Translocations can take place during the course of normal cell division, when each chromosome—“ a single strand of DNA containing many genes”—is copied verbatim to provide genetic information for the daughter cells. Sometimes, during this process, byproducts of normal metabolism or other factors can cause breaks in the DNA.

“The cell expresses specific enzymes whose primary purpose is to repair such lesions effectively, but when the enzymes mistakenly join pieces of two different chromosomes, the cell’s genetic information is changed,” said NIAMS’s Dr. Rafael Casellas. He likens the phenomenon to breaking two sentences and then rejoining them incorrectly. For example, “The boy completed his homework.” and “The dog went to the vet.” might become “The dog completed his homework.” or “The boy went to the vet.” When a cell gets nonsensical information such as this, it can become deregulated and even malignant.

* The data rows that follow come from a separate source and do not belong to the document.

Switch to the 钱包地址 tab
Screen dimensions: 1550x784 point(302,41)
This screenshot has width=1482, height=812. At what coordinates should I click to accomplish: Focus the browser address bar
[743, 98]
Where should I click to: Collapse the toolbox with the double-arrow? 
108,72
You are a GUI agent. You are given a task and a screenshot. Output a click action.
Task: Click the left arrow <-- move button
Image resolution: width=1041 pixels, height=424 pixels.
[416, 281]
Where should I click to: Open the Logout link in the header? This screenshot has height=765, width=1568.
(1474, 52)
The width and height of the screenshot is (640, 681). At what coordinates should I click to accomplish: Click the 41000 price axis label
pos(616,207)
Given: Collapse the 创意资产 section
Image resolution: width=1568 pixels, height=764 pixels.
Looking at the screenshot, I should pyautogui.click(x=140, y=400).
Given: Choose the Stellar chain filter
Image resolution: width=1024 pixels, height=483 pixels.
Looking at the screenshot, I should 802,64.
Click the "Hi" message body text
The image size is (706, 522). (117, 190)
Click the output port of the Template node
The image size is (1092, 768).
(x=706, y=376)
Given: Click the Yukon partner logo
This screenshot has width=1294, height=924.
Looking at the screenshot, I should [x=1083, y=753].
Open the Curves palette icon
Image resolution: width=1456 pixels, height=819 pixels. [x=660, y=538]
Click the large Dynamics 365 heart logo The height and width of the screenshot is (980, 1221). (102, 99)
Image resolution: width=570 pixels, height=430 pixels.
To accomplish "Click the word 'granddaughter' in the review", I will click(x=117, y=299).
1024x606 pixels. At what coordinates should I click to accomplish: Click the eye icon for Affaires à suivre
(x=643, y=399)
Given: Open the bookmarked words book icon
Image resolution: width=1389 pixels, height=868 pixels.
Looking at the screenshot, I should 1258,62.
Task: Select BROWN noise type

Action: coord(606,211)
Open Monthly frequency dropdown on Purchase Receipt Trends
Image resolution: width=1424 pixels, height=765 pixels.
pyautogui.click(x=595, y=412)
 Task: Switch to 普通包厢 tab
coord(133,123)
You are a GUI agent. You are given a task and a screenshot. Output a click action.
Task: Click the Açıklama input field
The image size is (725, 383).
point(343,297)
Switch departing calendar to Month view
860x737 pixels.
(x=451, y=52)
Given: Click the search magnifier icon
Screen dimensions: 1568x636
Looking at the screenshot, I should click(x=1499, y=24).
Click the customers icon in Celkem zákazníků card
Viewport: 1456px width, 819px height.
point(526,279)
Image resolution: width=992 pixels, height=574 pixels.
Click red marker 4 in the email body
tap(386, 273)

Genetic Mutation Linked to Inherited Forms of ALS, Dementia

NIH scientists and worldwide teams of researchers have identified the most common genetic cause known to date for two neurological diseases, amyotrophic lateral sclerosis (ALS) and frontotemporal dementia (FTD). The discovery offers clues to underlying mechanisms of these diseases and may eventually contribute to the design and testing of possible therapies. The research results appeared online in Neuron on Sept. 21.

Researchers found that a mutation on a single gene, C9ORF72 on the short arm of chromosome 9, accounts for nearly 50 percent of the directly inherited, familial ALS and FTD in the Finnish population and more than a third of familial ALS in other groups of European ancestry. The mutation, called a hexanucleotide repeat expansion, is an unusual one that involves repeating a DNA sequence over and over again. The researchers also found these mutations in Finnish people with the more common, sporadic form of ALS.

“Identifying this defective gene common to both the inherited forms of ALS and FTD and the sporadic form of ALS provides important new insights into the development of these neurodegenerative diseases,” said NIA director Dr. Richard Hodes. “We still have much to learn about the complex interplay between genetic risk for a disorder and the other factors that determine disease onset and progression. But finding these types of mutations is critically important to a better understanding of disease mechanisms so that we can ultimately target disease biology to develop therapeutics.”